- EXERCISE INSTRUCTIONS:
Return, unchanged, every line starting at the one with "Check 'desired and" and running through the last line of the material below, with nothing else added.

- EXTRACTED MATERIAL:
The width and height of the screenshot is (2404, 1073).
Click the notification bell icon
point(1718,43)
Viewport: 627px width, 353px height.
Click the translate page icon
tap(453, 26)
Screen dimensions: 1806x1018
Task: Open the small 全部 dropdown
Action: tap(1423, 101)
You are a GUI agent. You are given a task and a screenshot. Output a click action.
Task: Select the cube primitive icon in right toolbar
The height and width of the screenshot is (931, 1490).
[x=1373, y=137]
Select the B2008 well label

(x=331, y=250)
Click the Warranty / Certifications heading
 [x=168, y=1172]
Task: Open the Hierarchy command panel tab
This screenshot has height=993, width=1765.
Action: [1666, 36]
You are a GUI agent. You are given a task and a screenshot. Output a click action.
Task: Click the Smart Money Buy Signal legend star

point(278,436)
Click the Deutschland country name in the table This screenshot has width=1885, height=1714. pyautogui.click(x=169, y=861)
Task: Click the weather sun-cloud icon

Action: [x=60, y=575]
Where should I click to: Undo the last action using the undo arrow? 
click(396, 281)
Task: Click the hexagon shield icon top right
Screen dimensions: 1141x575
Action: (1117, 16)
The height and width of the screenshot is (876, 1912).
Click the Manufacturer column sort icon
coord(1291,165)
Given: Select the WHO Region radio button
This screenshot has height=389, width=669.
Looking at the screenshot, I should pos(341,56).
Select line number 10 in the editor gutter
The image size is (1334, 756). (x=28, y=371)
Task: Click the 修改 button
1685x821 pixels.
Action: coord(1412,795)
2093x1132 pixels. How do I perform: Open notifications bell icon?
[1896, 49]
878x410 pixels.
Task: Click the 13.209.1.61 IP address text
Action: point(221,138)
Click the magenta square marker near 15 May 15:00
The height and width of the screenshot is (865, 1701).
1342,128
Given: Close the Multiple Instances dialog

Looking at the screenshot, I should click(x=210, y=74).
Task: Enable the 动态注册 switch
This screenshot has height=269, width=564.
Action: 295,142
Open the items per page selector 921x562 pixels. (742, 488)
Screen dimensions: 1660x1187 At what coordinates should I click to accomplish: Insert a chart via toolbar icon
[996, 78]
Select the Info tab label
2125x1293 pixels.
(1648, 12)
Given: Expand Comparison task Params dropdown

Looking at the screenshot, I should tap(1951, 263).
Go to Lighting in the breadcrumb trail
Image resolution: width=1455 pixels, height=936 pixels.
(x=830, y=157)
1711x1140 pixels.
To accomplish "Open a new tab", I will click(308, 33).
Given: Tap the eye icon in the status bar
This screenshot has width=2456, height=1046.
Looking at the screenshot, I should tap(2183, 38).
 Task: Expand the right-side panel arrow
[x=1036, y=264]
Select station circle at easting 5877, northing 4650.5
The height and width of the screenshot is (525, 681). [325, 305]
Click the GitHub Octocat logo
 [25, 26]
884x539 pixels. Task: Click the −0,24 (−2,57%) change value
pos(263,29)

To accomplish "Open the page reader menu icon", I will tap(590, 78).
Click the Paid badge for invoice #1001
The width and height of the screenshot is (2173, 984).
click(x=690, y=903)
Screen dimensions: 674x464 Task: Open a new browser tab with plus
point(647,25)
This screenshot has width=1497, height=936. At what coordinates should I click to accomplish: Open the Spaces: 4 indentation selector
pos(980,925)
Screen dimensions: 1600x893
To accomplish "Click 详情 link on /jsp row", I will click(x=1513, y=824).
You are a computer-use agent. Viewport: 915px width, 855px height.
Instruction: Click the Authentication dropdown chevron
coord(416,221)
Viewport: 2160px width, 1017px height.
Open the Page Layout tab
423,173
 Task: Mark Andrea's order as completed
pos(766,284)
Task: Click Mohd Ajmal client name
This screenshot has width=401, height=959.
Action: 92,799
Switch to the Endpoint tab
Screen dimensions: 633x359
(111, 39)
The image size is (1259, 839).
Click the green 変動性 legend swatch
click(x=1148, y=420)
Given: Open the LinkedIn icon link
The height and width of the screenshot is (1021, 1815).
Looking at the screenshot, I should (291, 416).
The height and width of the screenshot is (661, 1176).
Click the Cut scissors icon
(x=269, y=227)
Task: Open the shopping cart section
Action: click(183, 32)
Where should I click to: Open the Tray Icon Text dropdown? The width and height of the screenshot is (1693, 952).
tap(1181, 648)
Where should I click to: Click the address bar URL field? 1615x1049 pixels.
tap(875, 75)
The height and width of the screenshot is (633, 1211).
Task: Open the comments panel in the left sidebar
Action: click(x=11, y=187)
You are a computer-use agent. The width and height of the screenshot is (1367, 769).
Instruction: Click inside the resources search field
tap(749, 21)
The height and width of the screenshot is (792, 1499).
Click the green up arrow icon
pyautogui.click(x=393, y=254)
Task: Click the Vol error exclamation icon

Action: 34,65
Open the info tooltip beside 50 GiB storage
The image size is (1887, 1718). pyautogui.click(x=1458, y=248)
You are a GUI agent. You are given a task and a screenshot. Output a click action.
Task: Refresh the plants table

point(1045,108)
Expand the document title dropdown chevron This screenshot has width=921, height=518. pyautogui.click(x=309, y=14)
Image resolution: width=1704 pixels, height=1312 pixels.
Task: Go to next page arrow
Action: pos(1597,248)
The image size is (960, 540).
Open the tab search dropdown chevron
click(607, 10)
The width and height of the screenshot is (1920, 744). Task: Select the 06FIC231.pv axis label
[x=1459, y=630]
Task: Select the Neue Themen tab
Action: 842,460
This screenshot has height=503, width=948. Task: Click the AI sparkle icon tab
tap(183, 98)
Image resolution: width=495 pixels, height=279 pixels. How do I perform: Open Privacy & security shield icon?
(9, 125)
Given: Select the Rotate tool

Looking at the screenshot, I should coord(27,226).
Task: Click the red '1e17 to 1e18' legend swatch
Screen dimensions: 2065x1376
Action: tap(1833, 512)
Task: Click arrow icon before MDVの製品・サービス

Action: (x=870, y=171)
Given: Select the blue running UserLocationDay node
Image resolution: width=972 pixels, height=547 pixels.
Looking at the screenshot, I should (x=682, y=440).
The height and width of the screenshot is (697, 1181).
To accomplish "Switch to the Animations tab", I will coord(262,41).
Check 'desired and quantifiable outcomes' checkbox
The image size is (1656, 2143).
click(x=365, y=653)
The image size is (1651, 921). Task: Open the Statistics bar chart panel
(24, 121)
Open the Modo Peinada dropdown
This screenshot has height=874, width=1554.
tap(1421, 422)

- SOLUTION FOR THIS EXERCISE:
Check 'desired and quantifiable outcomes' checkbox
The image size is (1656, 2143).
click(x=365, y=653)
The image size is (1651, 921). Task: Open the Statistics bar chart panel
(24, 121)
Open the Modo Peinada dropdown
This screenshot has height=874, width=1554.
tap(1421, 422)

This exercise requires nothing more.